No existe crítica de arquitectura o diseño urbano en Chile hoy, una carencia que se prolonga ya por varias décadas. No me refiero al comentario que aparece en publicaciones especializadas, dirigidas a un lector experto, sino a la columna periódica en medios de difusión masiva, como sí hay en otras latitudes. Las razones son más o menos evidentes: en Chile, el mundo de las finanzas, de los medios y de la política es un pequeño círculo íntimamente imbricado, de manera que es improbable encontrar un espacio autónomo como para criticar una obra construida y todos los intereses que representa. Y es que la crítica de arquitectura y urbanismo tiene una función política inevitable, por la trascendencia, la magnitud, los recursos involucrados, el marco de acción temporal y especialmente por la significación y representación de la obra. Observemos nuestro entorno con perspectiva histórica: descubriremos que el “estilo” de un edificio o trozo de ciudad es indisoluble de su momento político y económico, por ejemplo, y de las manifestaciones culturales que configuran el espíritu de la época.

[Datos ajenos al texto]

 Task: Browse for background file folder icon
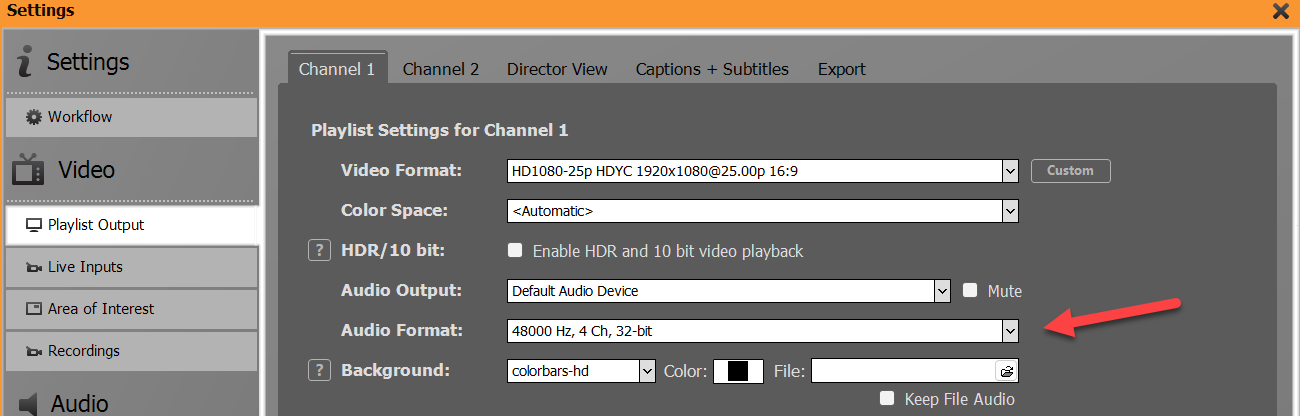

El crítico es un historiador en tiempo presente. Si el objeto de la crítica es la obra, el sujeto (arquitectos, diseñadores urbanos, desarrolladores inmobiliarios, administradores públicos y legisladores) está vivo y puede, a diferencia de los protagonistas del pasado, reaccionar sobre la marcha. El rol del crítico es poner a la vista las posibilidades de un proceso y compararlas con su contexto histórico y disciplinar; comprobar que los propósitos anunciados han sido cumplidos, y no solo los de la obra en sí misma, sino de sus efectos en el individuo y en la sociedad, y recíprocamente, el efecto que los acontecimientos sociales, económicos y culturales pueden tener sobre los procesos de la arquitectura y el diseño urbano. Por supuesto que el crítico también proyecta su propia visión idealizada del mundo, sus aspiraciones éticas y estéticas –su marco teórico–, y evalúa los fenómenos y la evolución de la disciplina dentro de ese marco.

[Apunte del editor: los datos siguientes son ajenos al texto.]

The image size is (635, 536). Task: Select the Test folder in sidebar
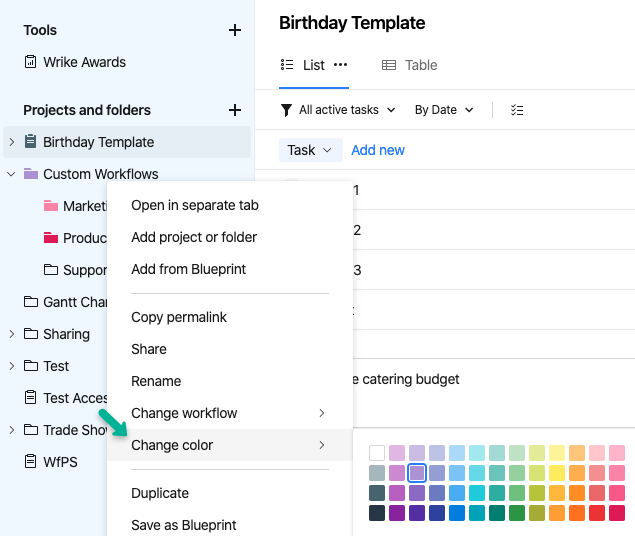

Paradojalmente, todos los campos de la crítica están perdiendo influencia pública en la era de las comunicaciones digitales, el diluvio de las palabras. Parece ser el fin de la hegemonía del crítico profesional e incluso la del periodista, amenazada su disciplina por el “periodismo abierto”, popular o interactivo, que en realidad busca, bajo la excusa de una proximidad, la aprobación garantizada del lector. El riesgo es que en esta era de espectáculo voyerista y culto a la celebridad, en que incluso las imágenes de arquitectura que se publican están intervenidas y alteradas de la realidad, y en que el arquitecto es una personalidad del mundo del vaudeville, el texto crítico se convierta en un espectáculo por sí mismo.